In addition to the minority investment, Farfetch and NMG have held talks for a commercial agreement, under which Farfetch Platform Solutions (FPS) will re-platform the website and mobile application of NMG’s subsidiary Bergdorf Goodman.
Bergdorf Goodman will then launch its digital customer experience and curated offering to customers worldwide.
NMG’s namesake brand, Neiman Marcus, will also adopt certain FPS modules, including foundational international services.
Both businesses will join the Farfetch Marketplace as a partner, which will add participating brands in key locations worldwide.
Neiman Marcus and Bergdorf Goodman offer exclusive products across multiple channels, employing more than 3,000 associates.
NMG CEO Geoffroy van Raemdonck said: “We are pleased to share the successful closing of the investment by Farfetch in NMG and now that the commercial agreements are final, we are excited to transition to realising the important benefits of this partnership.
“Farfetch’s investment demonstrates its confidence in our omnichannel strategy, and we look forward to partnering with them to continue revolutionising the luxury customer experience and delivering value to all our stakeholders.”

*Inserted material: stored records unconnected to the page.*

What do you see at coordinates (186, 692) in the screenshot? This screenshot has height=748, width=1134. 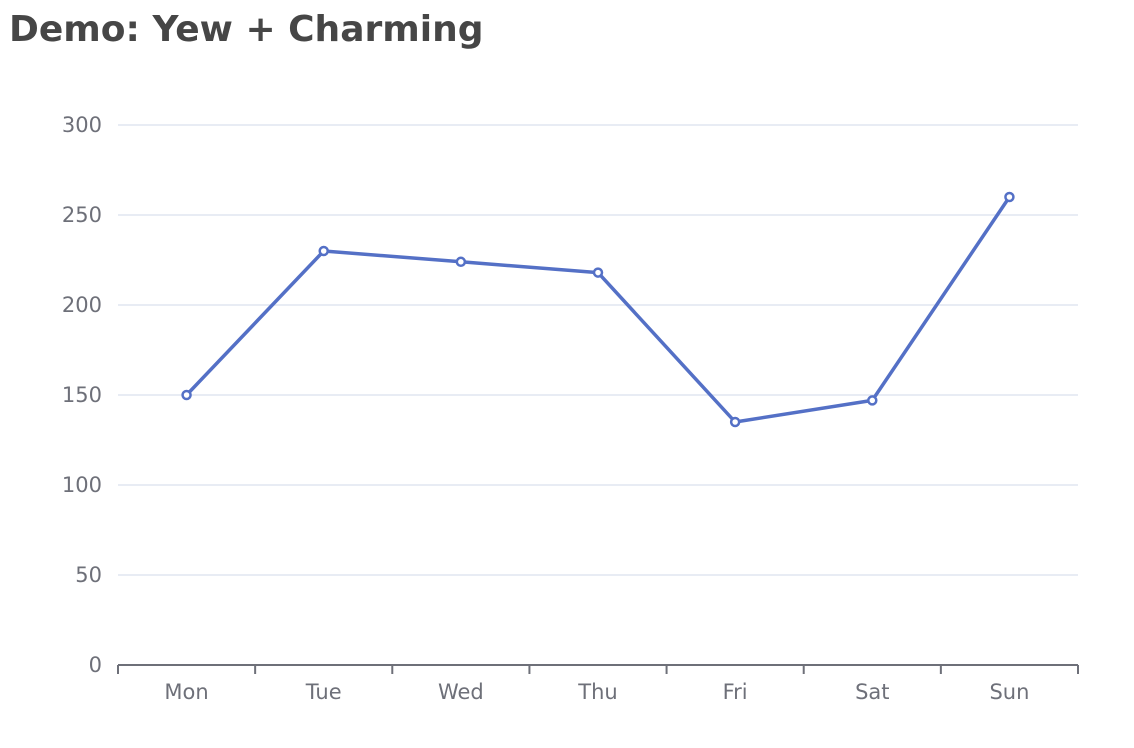 I see `x-tick-label: Mon` at bounding box center [186, 692].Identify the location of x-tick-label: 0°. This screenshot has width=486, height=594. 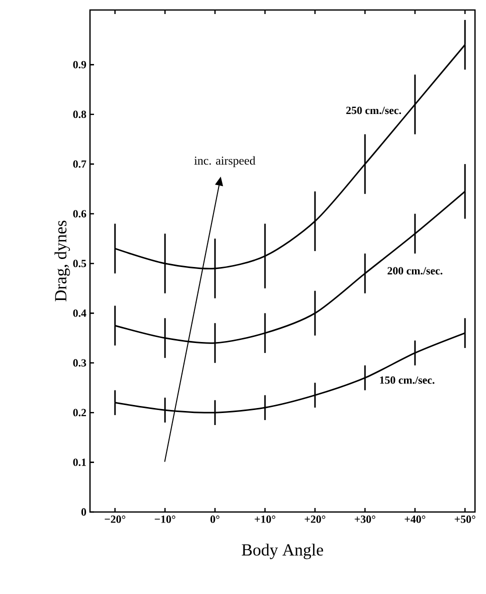
(215, 520). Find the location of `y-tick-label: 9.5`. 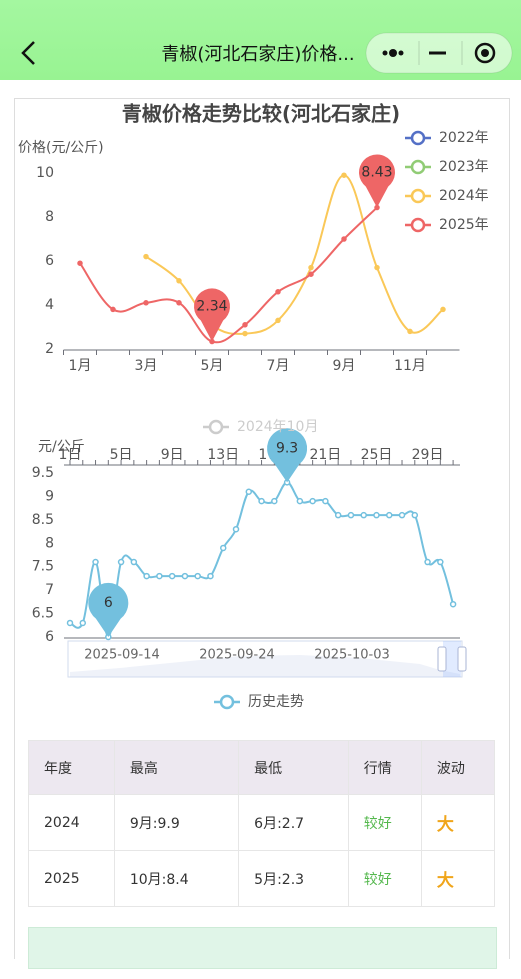

y-tick-label: 9.5 is located at coordinates (43, 473).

Farfetch distributes items from more than 1,400 brands, boutiques and department stores to customers in more than 190 countries and territories.
In January this year, the company revealed plans to purchase US-based luxury beauty retailer Violet Grey for an undisclosed sum.
Last month, Farfetch reported that its revenue for the first quarter of the fiscal year 2022 (FY22) increased by 6.1% year-over-year to $514.8m, driven by a 9.3% growth in its digital platform revenue.